* REQUIREMENT:
Copy out the data word for word, starting with the line that contains "At what coordinates" and continuing through the end of the data, both ends included. Omit the pictures.

>>>

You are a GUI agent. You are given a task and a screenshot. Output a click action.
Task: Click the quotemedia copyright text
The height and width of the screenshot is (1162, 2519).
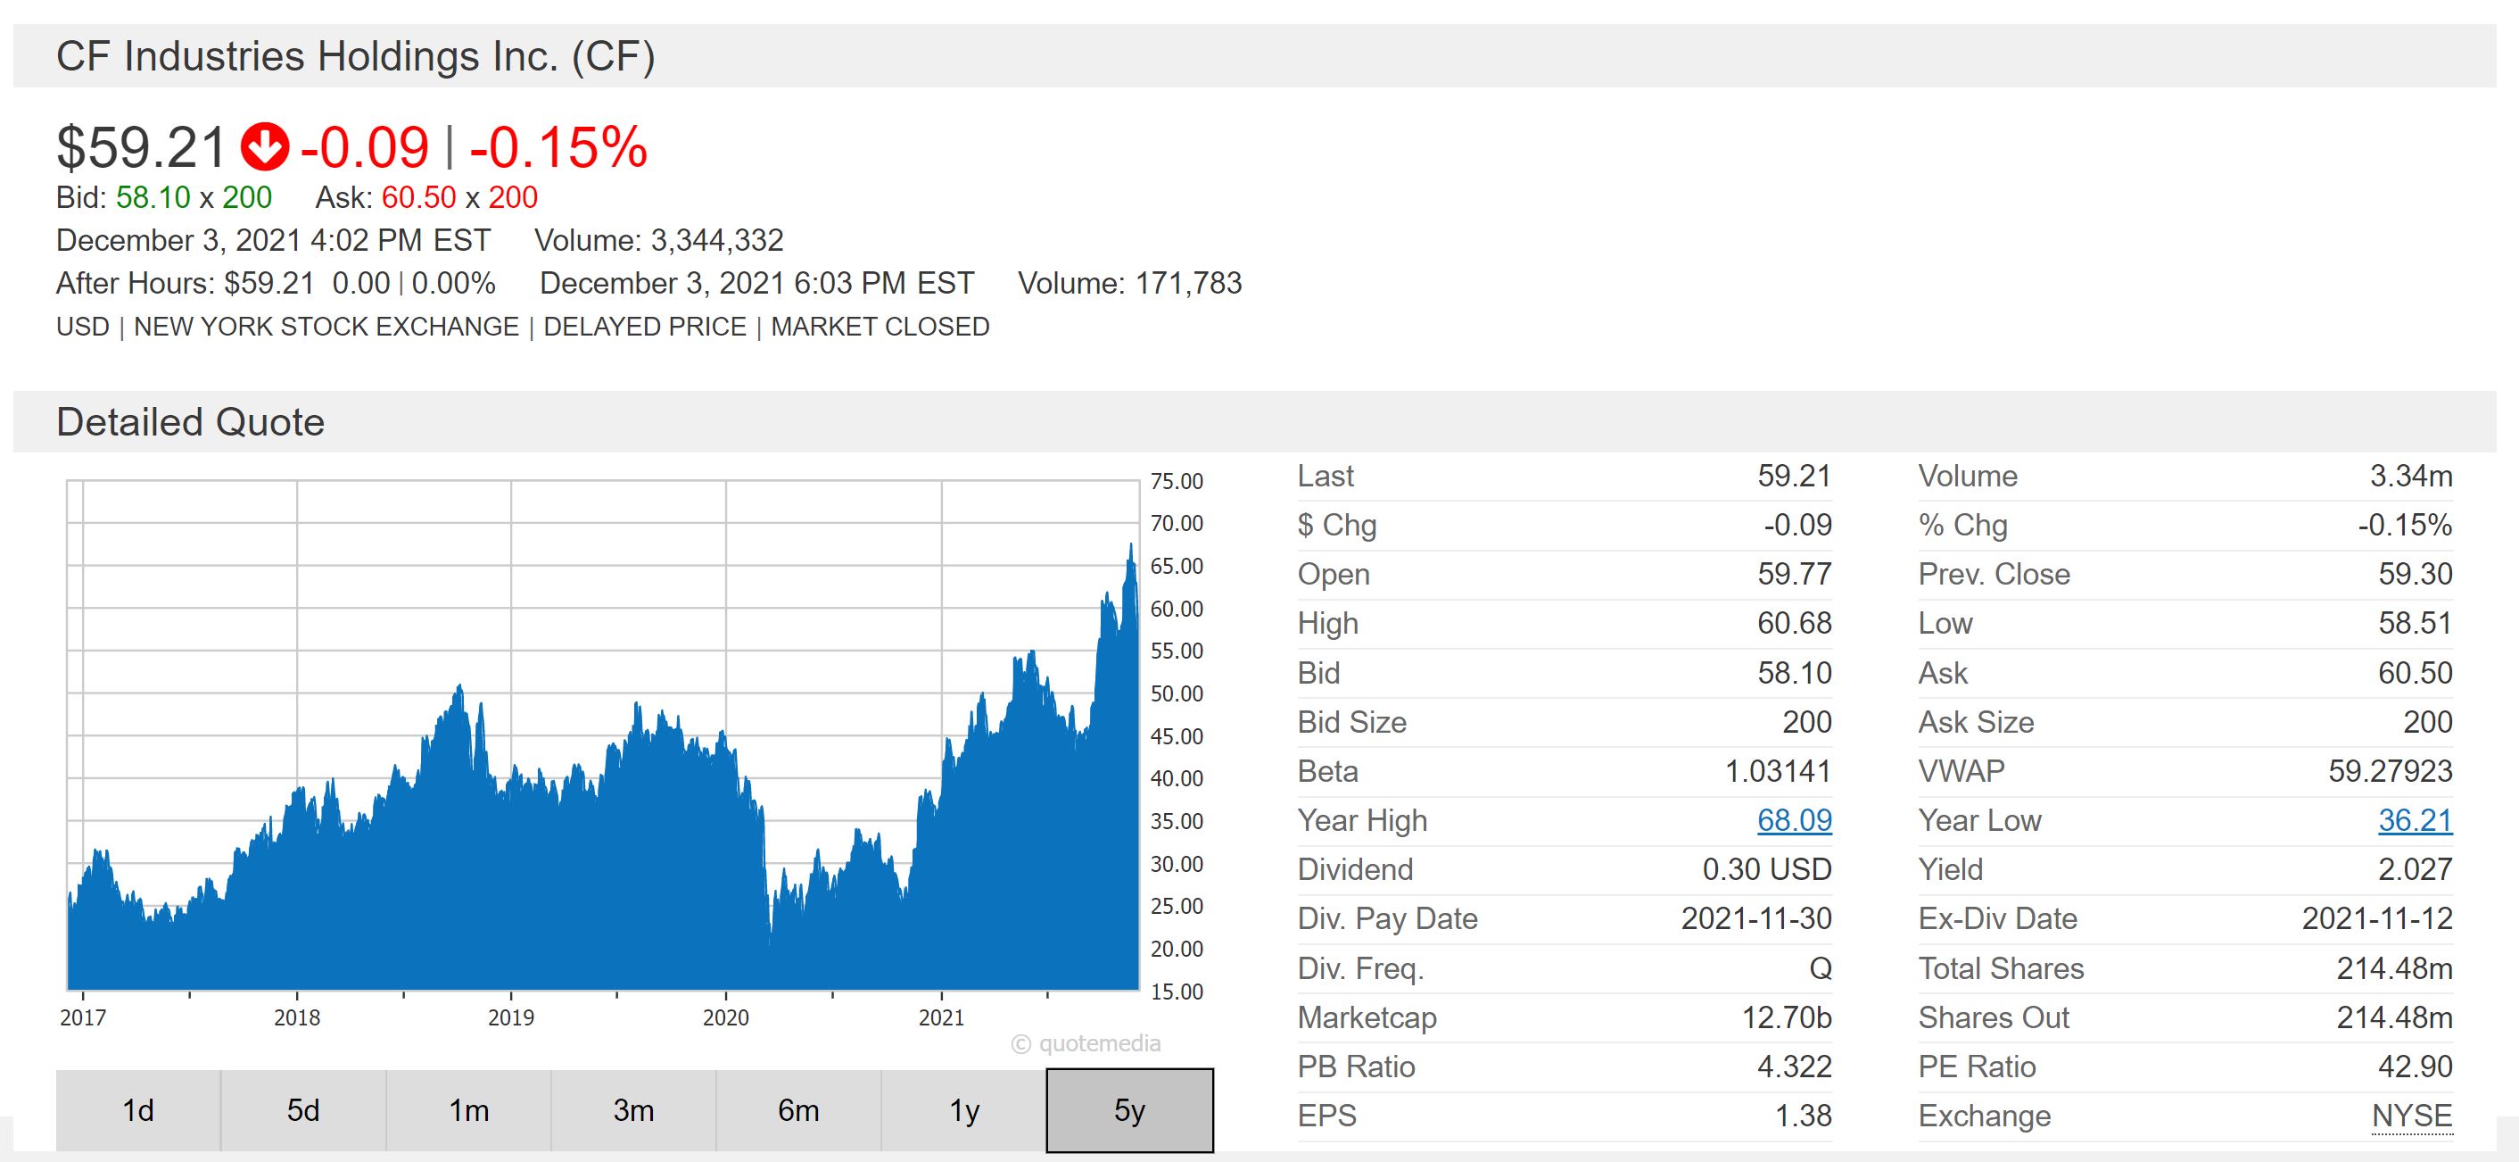click(1085, 1044)
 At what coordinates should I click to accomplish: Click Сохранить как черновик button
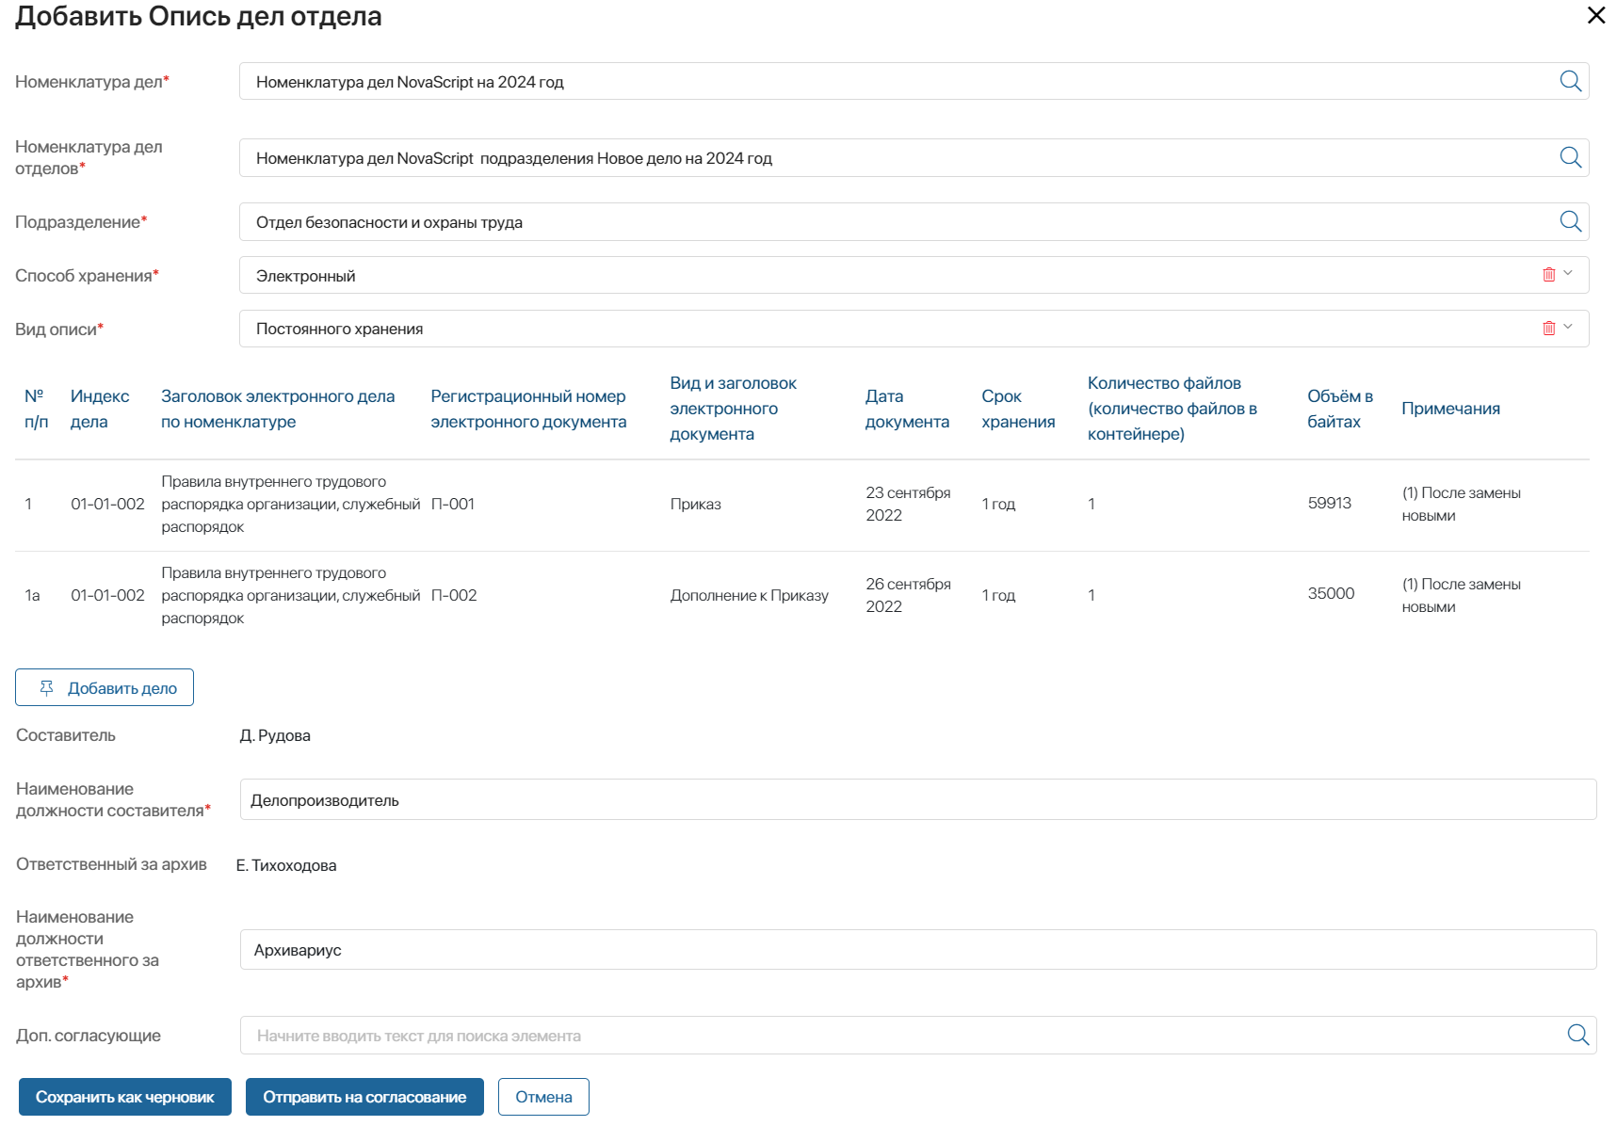pos(125,1097)
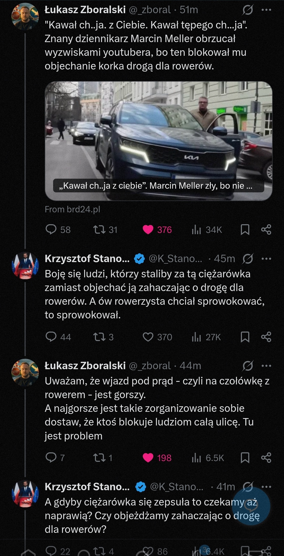Open more options on the top post
The width and height of the screenshot is (284, 556).
(266, 10)
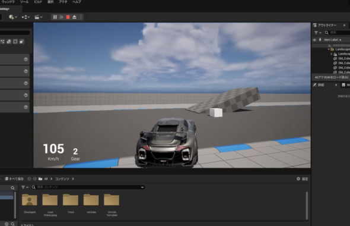Expand the Landscape actor tree arrow
The height and width of the screenshot is (226, 350).
[x=332, y=54]
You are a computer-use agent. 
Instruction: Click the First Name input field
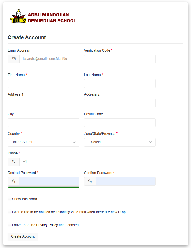coord(43,83)
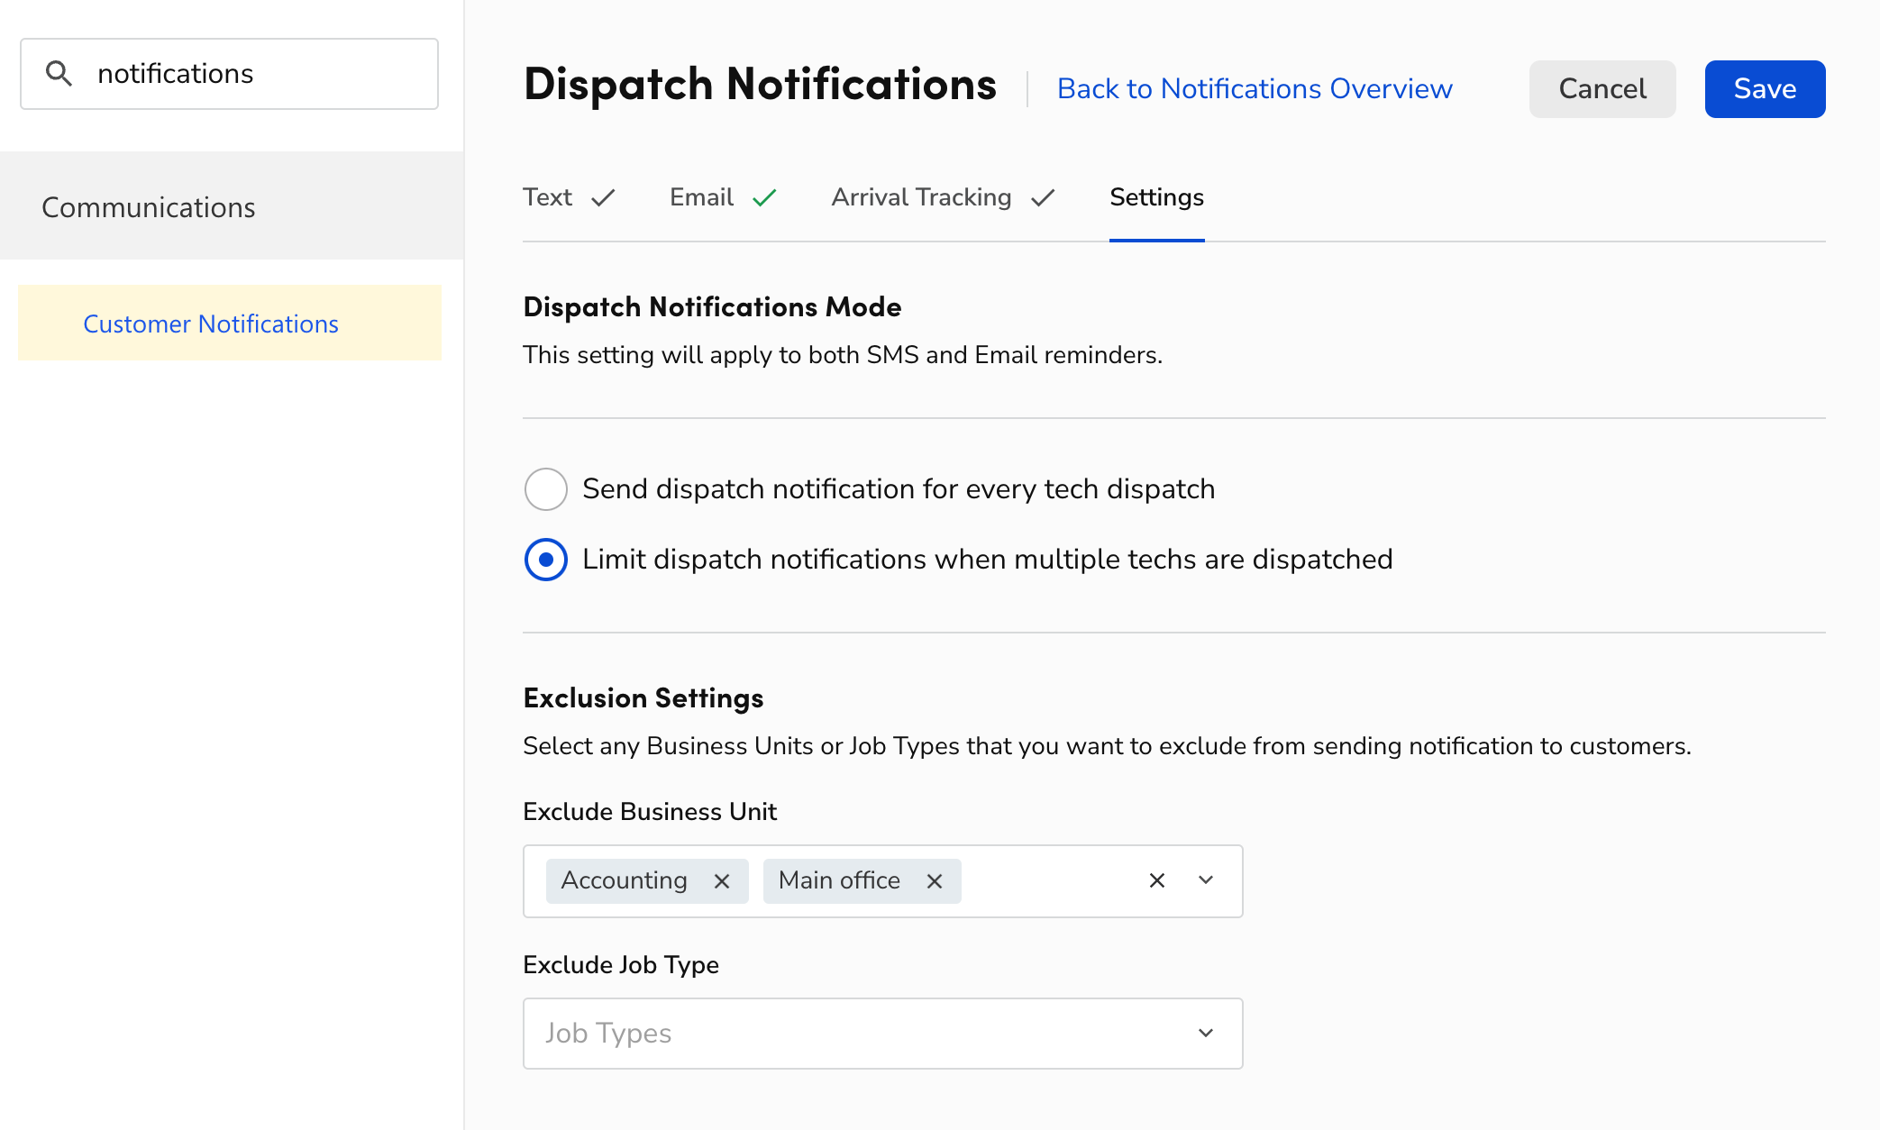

<<<

* SOLUTION BELOW:
 At what coordinates should I click to accomplish: Click Сохранить как черновик button
pos(125,1097)
Open more options on the top post
The width and height of the screenshot is (284, 556).
(266, 10)
Expand the Landscape actor tree arrow
The height and width of the screenshot is (226, 350).
[x=332, y=54]
You are a computer-use agent. 
Instruction: Click the First Name input field
coord(43,83)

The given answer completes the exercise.